Poems of gratitude overflow with warmth and appreciation, celebrating life’s blessings, big and small. The poet uses sincere, heartfelt language to express a deep sense of thankfulness.
Such verses often highlight the beauty in ordinary moments, encouraging the reader to cultivate an attitude of gratitude. These poems remind us of the joy in simple pleasures, inspiring a sense of contentment and encouraging us to appreciate the gifts of life.
Kilmer’s ‘Trees’ marvels at nature’s beauty, declaring trees as divine art surpassing human creation, in simple yet profound couplets.
I think that I shall never see
A poem lovely as a tree.
‘I’m Thankful for Turkey’ by Kenn Nesbitt celebrates Thanksgiving, as the speaker joyfully lists diverse dishes, conveying gratitude, indulgence, and familial bonds through vivid imagery.
I’m thankful for turkey.
I’m thankful for yams.
I’m thankful for cranberries,
biscuits, and hams.
‘A Farewell’ challenges the reader to reflect upon the fleeting nature of human life, especially when compared to nature.

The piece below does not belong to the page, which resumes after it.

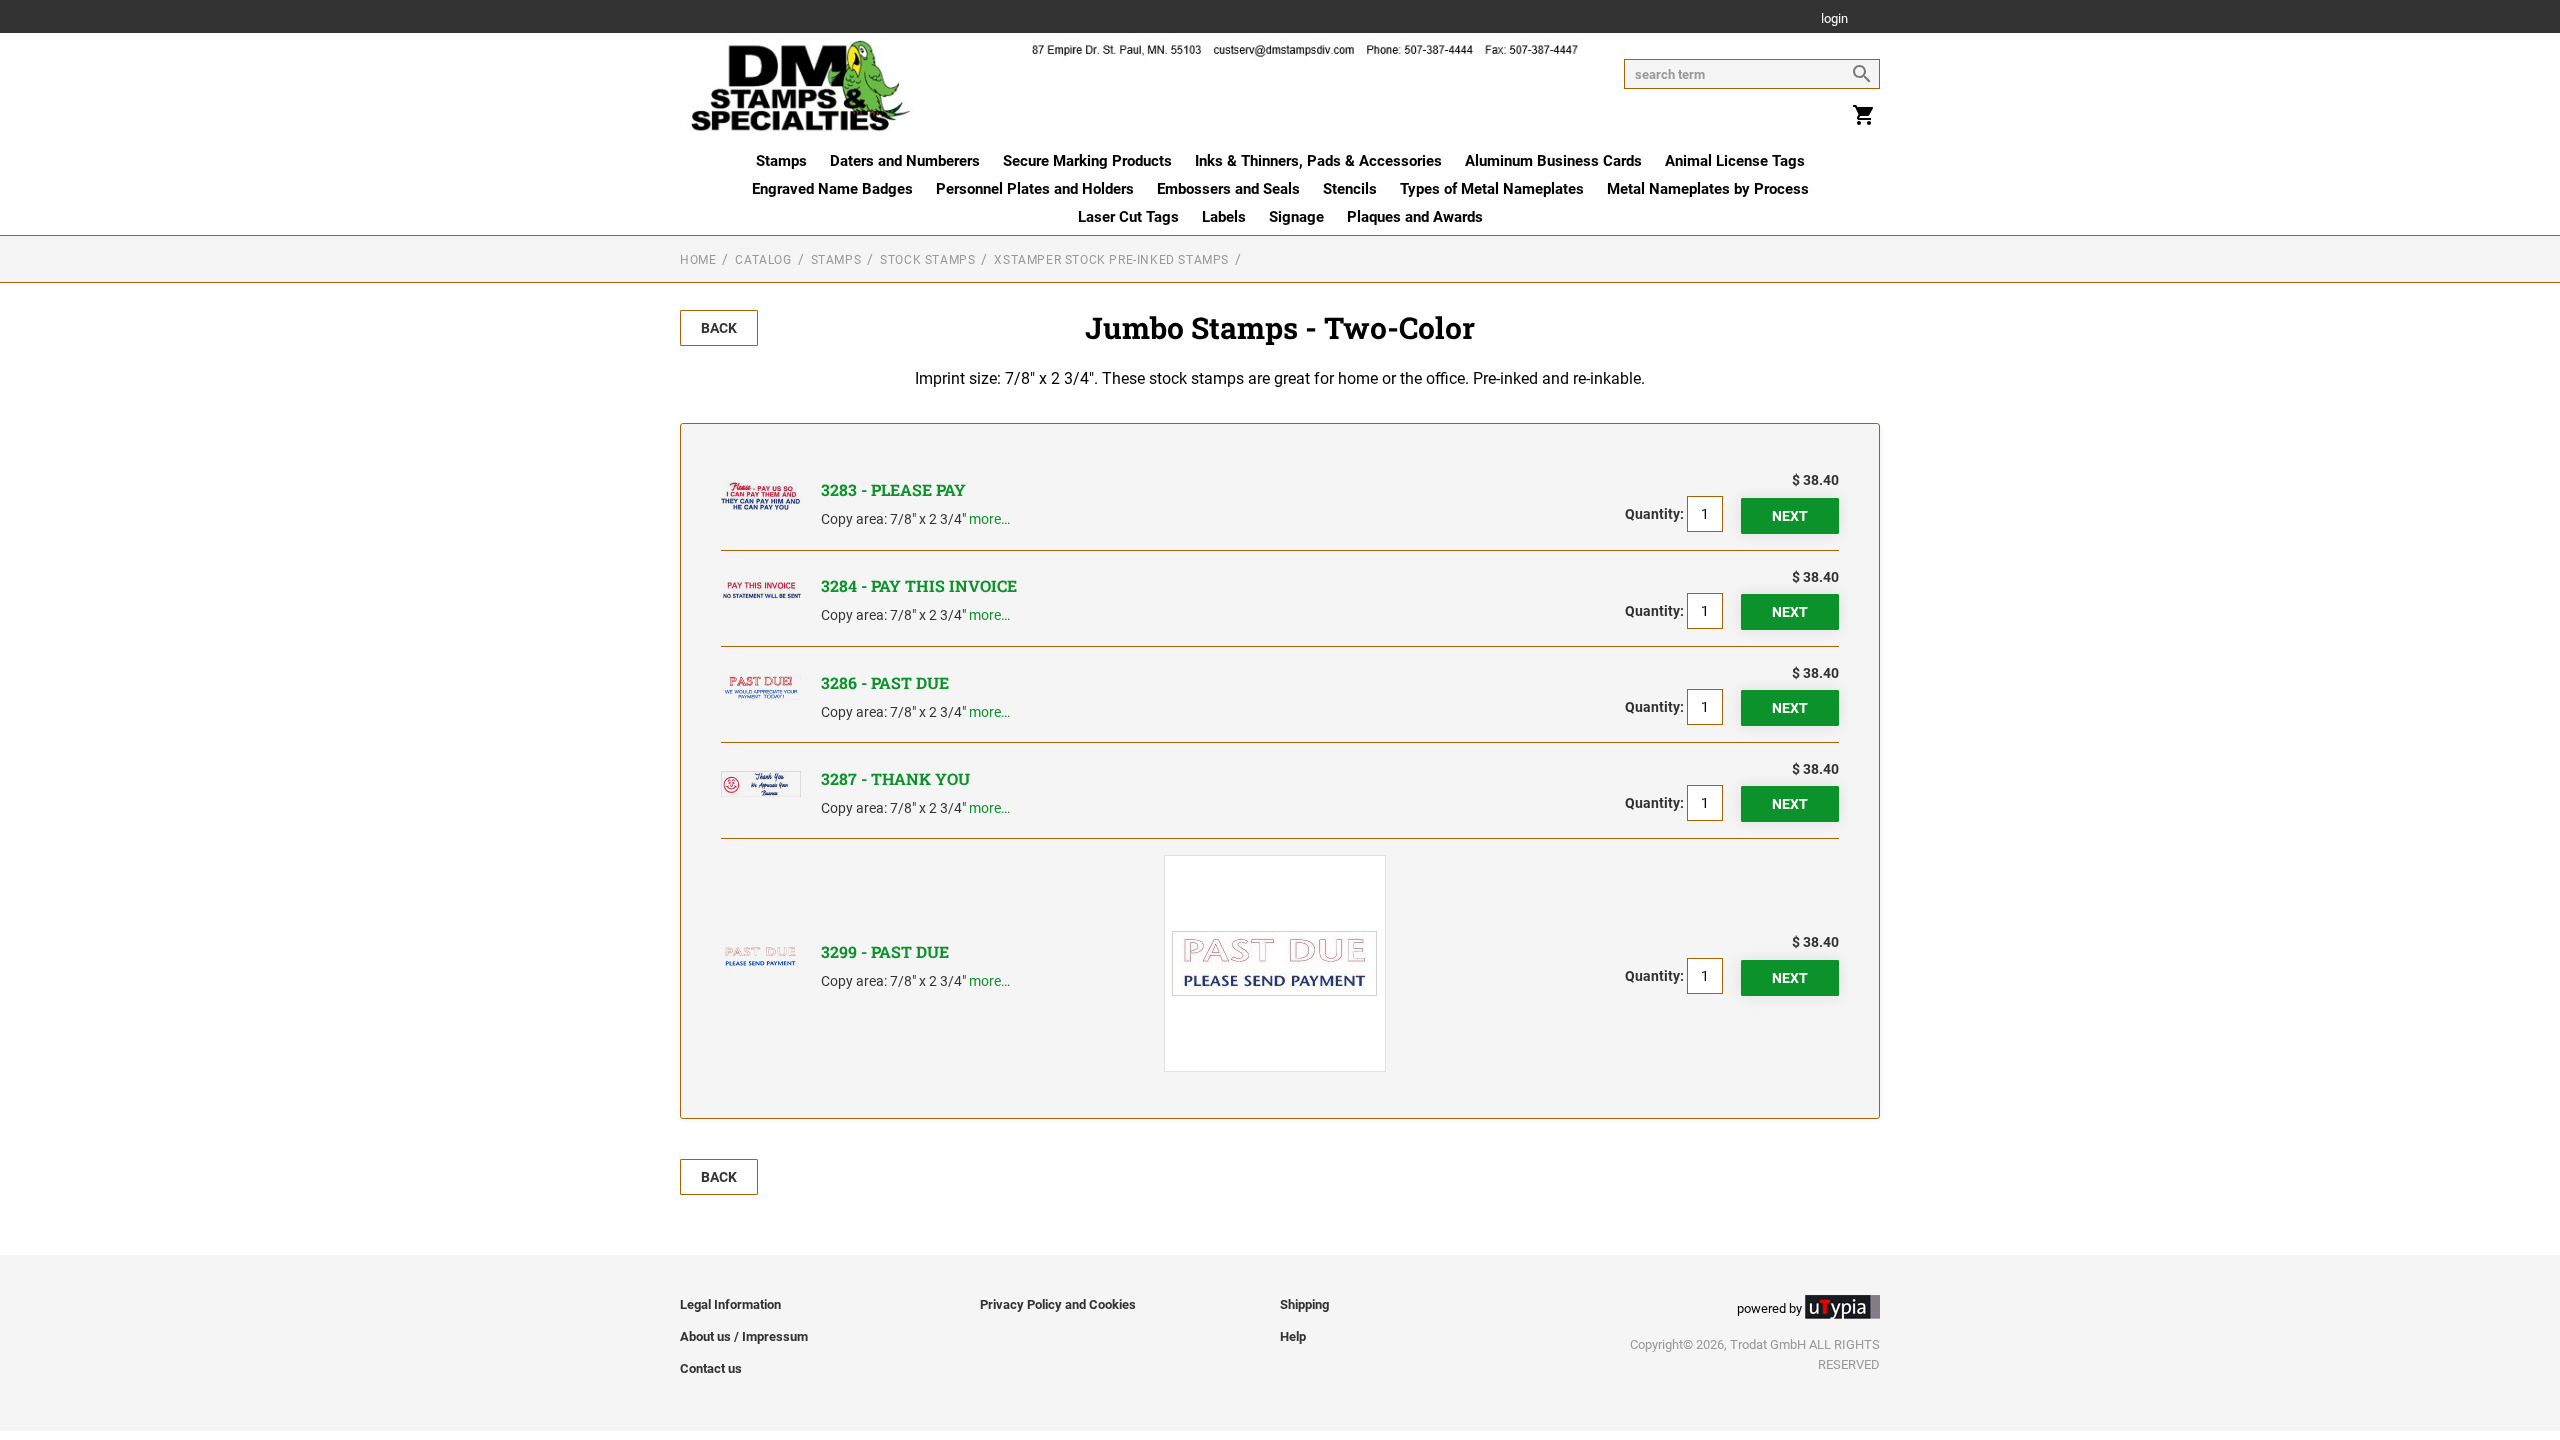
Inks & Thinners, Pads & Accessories (1318, 161)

Flow down, cold rivulet, to the sea,
Thy tribute wave deliver:
No more by thee my steps shall be,
For ever and for ever.
‘Canal Bank Walk’ explores a spiritual communion with nature, yearning for a pure, unselfconscious connection with the divine.
Leafy-with-love banks and the green waters of the canal
Pouring redemption for me, that I do
The will of God, wallow in the habitual, the banal,
Grow with nature again as before I grew.
‘Praise Song For My Mother’ uses nature metaphors to depict her mother’s vital, nurturing presence in a personal ode.
You were
water to me
deep and bold and fathoming
‘How Things Work’ by Gary Soto is a moving poem that envisions an optimistic perception of the way people support one another through financial altruism.
Today it’s going to cost us twenty dollars
To live. Five for a softball. Four for a book,
A handful of ones for coffee and two sweet rolls,
Bus fare, rosin for your mother’s violin.
In ‘Sonnet 43’, or ‘How Do I Love Thee? Let Me Count the Ways’ the speaker is proclaiming her unending passion for her beloved.
How do I love thee? Let me count the ways.
I love thee to the depth and breadth and height
My soul can reach, when feeling out of sight
For the ends of being and ideal grace.
‘The Little Black Boy’ by William Blake is a difficult poem. It delves into topics of race, racism, and slavery from the perspective of an 18th-century poet.
My mother bore me in the southern wild,
And I am black, but O! my soul is white;
White as an angel is the English child:
But I am black as if bereav'd of light.
‘In Memory of the Utah Stars’ captures the manner in which memories can provide us with both pleasure and pain.
Each of them must have terrified
his parents by being so big, obsessive
and exact so young, already gone
and leaving, like a big tipper,
‘Request To A Year’ by J. Wright seeks a great-great-grandmother’s artistic resolve amidst adversity through memory.
If the year is meditating a suitable gift,
I should like it to be the attitude
of my great- great- grandmother,
legendary devotee of the arts,
‘From Blossoms’ describes the simple joys of summer. It uses peaches to explore the vivid interconnectedness of the world.
From blossoms comes
this brown paper bag of peaches
we bought from the boy
at the bend in the road where we turned toward
‘Ode to Dirt’ is an impassioned all for everyone to reevaluate their perception of dirt and learn to appreciate it for its many qualities.
Dear dirt, I am sorry I slighted you,
I thought that you were only the background
for the leading characters—the plants
and animals and human animals.
‘Stars’ by Sara Teasdale presents nature’s majesty through the sublime beauty and timelessness of stars providing spiritual truth.
And a heaven full of stars
Over my head
White and topaz
And misty red;
Celebrating the beauty of diligence, Marge Piercy’s ‘To be of use’ draws powerful metaphors between humans and enduring animals.
The people I love the best
jump into work head first
without dallying in the shallows
and swim off with sure strokes almost out of sight.
‘Cetacean’ by Peter Reading describes a speaker’s whale watching experience and the overall grace of the blue whales he observed.
Out of Fisherman’s Wharf, San Francisco, Sunday, early,
our vessel, bow to stern, some sixty-three feet,
to observe Blue Whales -and we did, off the Farallones.